第177話 異世界転移者の能力が分かったので更なる対策を練った。

「そうですか、マーメイド族から異世界転移してきた人が剣を持っていたと……。」


「そうだ、これでほぼ【剣術】を選択していることは間違いないだろう。

 俺はイメージしやすい物をもう少し探してみる、他に何か用意する物はあるか?」


俺はマーメイド族から受けた報告をメアリーに伝える、剣術でも魔術でも対応策を考えているだろうが、どちらか分かると更に踏み込んだ作戦を考えることが出来るだろうからな。


「後は神がどんなスキルを渡したか……ですよね。

 単純な剣技のみなら対応は楽なんですがそんなわけないでしょうし……遠距離も出来る剣術と考えましょう。

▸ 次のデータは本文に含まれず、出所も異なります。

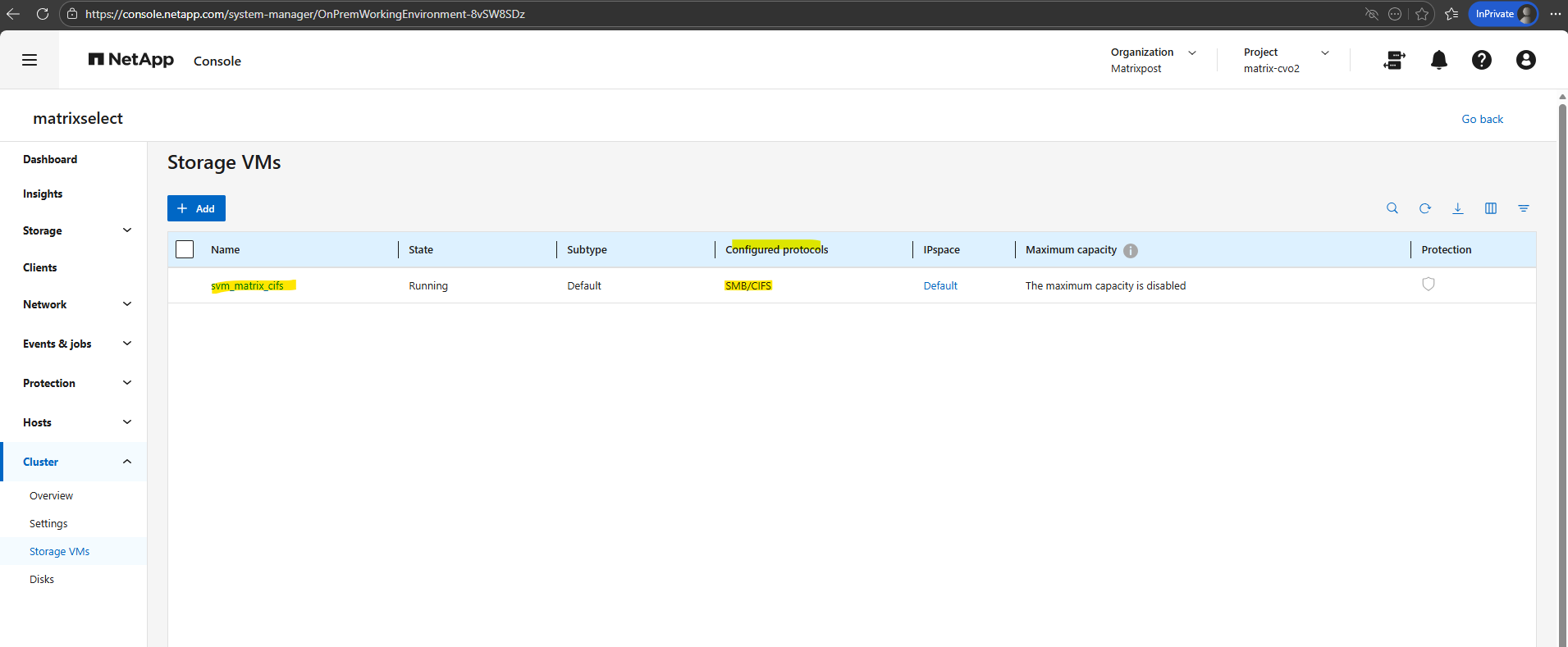Image resolution: width=1568 pixels, height=647 pixels.
Task: Open the Dashboard sidebar item
Action: [x=50, y=159]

 開様はドワーフ族の所へ行って全身を隠せるオレイカルコス製の防具を想像錬金術イマジンアルケミーで作ってください、あの鉱物は元々この世界に存在しないので対応策に使えます。」


「分かった、在庫をあるだけ使って極力人数分を揃えるよ。」


俺はメアリーの言う通りオレイカルコス製の防具を作りにドワーフ族の工房へ走る。


全身が隠せるものと言えばよくゲームであるような目の部分だけ一文字に隙間がある兜と鎧でいいだろうか、それくらいしか思いつかないし。

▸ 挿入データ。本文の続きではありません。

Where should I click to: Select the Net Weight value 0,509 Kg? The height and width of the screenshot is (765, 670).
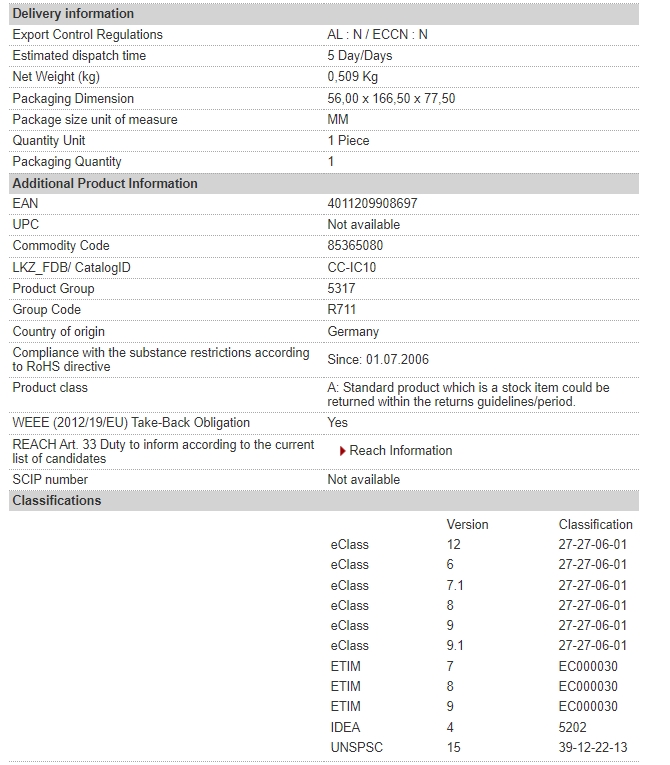[352, 77]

しかしメアリーは元々この世界に存在しないので対応策に使えると言っていたな、逆に言うとそれ以外は神からもらったスキルで対応出来てしまうということなのだろうか。


オスカーやシモーネも、対策がきっちりしてなければ今回の異世界転移してきた人に負ける可能性も充分にある……改めて気を引き締めないとな。




俺はドワーフ族にオレイカルコスを保管している倉庫へ案内してもらい、想像錬金術イマジンアルケミーで鎧を次々と作っていく。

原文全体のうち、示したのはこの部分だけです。